Seit meinem 5. Lebensjahr lese ich. Angefangen hat alles damit, dass ich es als kleiner Pöks wahnsinnig spannend fand, wenn mein 7 Jahre älterer Bruder morgens schon zur Schule durfte. Ich musste leider zuhause bleiben, dabei hätte es mich sehr interessiert, was mein Bruder in der Schule so alles erlebt (Mein Bruder ging nie gerne zur Schule und hätte mit Freude und äußerst bereitwillig mit mir getauscht!).

Das Wort „Schule“ war für mich verbunden mit „groß sein“, „selbständig sein“. Unbedingt wollte auch ich ein Schulkind sein. So nötigte ich unsere Mutter, mit mir „Schule“ zu spielen. Ich habe morgens und mittags, manchmal auch nachmittags meine kleine Tasche gepackt, mich von meiner Mutter verabschiedet, um mich dann über den weiten „Schulweg“ der Vordertreppe unseres Hauses zur „Schule“ im Erdgeschossflur zu begeben. Dort hielt ich mich aber gar nicht so lange auf: Vielmehr war es für mich viel interessanter, wieder von der „Schule“ zu meiner Mutter heimzukehren, um ihr unter Stöhnen und Seufzen (so wie ich es von meinem Bruder kannte) zu berichten, wie anstrengend die „Schule“ war, und wieviele „Hausaufgaben“ ich aufbekommen habe.

Bei dieser Gelegenheit kam die erste Schul-Fibel von meinem Bruder wieder zum Einsatz und zu neuen Ehren. Ich war fasziniert von den vielen bunten Bildern, wollte aber auch unbedingt die komischen Zeichen neben den Bildern verstehen. Unsere Mutter erklärte mir zwischen Staubsaugen, Mittag kochen und Abwasch (Bitte beachten: Wir befinden uns im Jahr 1974!) die einzelnen Buchstaben, und schon bald konnte ich aus den einzelnen Hieroglyphen erst ganze Worte und dann vollständige Sätze formen, um den Abenteuern von Peter, Ursula, Flocki, Muschi und Igel eigenständig zu folgen. Ich wurde nicht müde und mein Enthusiasmus schien unerschöpflich, meiner Mutter diese Geschichten immer und immer wieder vorzulesen.

Meine Tante erdreistete sich frecherweise, zu behaupten, ich könne gar nicht richtig lesen. Sie war der Meinung, ich hätte diese Geschichten einfach schon zu oft gehört und wüsste darum, wo welches Wort zu finden wäre. Um ihre These zu erhärten, schrieb sie einen Satz auf ein Stück Papier und zeigte ihn mir…!

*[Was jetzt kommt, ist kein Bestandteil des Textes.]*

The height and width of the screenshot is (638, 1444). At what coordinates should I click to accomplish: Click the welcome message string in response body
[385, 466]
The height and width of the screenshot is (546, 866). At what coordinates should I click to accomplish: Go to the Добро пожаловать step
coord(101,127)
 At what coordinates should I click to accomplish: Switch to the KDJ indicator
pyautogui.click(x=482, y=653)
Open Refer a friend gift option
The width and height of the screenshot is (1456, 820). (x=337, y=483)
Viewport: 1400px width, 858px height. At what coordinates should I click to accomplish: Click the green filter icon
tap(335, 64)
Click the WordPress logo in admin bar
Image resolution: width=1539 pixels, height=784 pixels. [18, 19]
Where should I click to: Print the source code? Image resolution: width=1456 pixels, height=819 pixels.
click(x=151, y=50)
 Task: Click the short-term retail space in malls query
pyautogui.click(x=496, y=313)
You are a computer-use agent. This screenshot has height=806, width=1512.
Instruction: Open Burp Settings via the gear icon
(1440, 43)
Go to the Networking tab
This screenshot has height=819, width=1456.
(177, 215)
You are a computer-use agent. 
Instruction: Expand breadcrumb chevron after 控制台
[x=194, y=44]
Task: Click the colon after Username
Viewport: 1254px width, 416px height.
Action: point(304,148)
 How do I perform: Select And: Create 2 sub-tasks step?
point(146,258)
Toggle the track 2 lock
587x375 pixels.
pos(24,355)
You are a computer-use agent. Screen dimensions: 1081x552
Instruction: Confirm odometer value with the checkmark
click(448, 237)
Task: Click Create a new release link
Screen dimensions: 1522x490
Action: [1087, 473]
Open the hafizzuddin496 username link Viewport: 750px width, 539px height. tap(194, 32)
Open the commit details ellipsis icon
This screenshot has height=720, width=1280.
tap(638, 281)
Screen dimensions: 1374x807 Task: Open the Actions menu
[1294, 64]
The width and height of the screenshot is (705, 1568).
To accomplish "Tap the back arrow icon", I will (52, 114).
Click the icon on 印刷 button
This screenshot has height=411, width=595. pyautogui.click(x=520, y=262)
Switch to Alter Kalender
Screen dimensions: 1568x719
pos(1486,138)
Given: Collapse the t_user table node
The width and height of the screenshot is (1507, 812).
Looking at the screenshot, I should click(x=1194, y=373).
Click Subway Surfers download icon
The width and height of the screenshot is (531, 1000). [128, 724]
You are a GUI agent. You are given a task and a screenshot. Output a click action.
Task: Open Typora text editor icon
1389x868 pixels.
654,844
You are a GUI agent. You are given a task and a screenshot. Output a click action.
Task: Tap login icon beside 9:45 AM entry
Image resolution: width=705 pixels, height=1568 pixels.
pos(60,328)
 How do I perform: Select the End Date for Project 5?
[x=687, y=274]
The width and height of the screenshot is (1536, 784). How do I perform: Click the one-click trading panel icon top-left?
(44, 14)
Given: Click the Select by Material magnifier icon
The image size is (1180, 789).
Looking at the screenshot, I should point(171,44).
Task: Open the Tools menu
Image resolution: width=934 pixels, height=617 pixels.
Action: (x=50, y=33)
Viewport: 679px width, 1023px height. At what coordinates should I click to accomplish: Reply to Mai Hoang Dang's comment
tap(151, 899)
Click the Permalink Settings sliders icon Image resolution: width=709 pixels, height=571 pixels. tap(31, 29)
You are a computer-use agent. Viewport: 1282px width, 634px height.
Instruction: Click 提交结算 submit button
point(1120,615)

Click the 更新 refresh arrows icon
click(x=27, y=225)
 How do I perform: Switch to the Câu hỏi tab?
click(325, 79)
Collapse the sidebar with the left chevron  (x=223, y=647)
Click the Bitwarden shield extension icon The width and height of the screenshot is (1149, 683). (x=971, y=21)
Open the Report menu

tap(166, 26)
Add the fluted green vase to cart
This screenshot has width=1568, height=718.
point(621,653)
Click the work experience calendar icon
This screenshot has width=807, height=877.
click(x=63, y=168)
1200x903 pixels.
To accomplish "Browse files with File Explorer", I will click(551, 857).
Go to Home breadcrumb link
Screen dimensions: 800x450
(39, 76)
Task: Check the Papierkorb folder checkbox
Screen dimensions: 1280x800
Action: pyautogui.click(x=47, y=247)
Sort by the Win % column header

…an den Satz kann ich mich nicht mehr erinnern, dafür aber an das glänzende 2,- D-Mark-Stück, dass ich von ihr erhalten habe. Meinen immensen Reichtum habe ich zum Konsum „um die Ecke“ getragen, wo mir eine Tüte mit losen Süßigkeiten befüllt wurde. Mit dem Gefühl, reich wie Krösus zu sein, saß ich auf den Eingangsstufen des Geschäfts und spürte eine leise Ahnung, was lesen (können) bewirken kann.